## TASK STATEMENT
The expected response is the entire set of entries, copied exactly.

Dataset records
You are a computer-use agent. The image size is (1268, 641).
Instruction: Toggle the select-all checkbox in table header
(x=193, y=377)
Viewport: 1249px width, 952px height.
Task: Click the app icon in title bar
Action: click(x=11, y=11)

## SOLVED EXERCISE
You are a computer-use agent. The image size is (1268, 641).
Instruction: Toggle the select-all checkbox in table header
(x=193, y=377)
Viewport: 1249px width, 952px height.
Task: Click the app icon in title bar
Action: click(x=11, y=11)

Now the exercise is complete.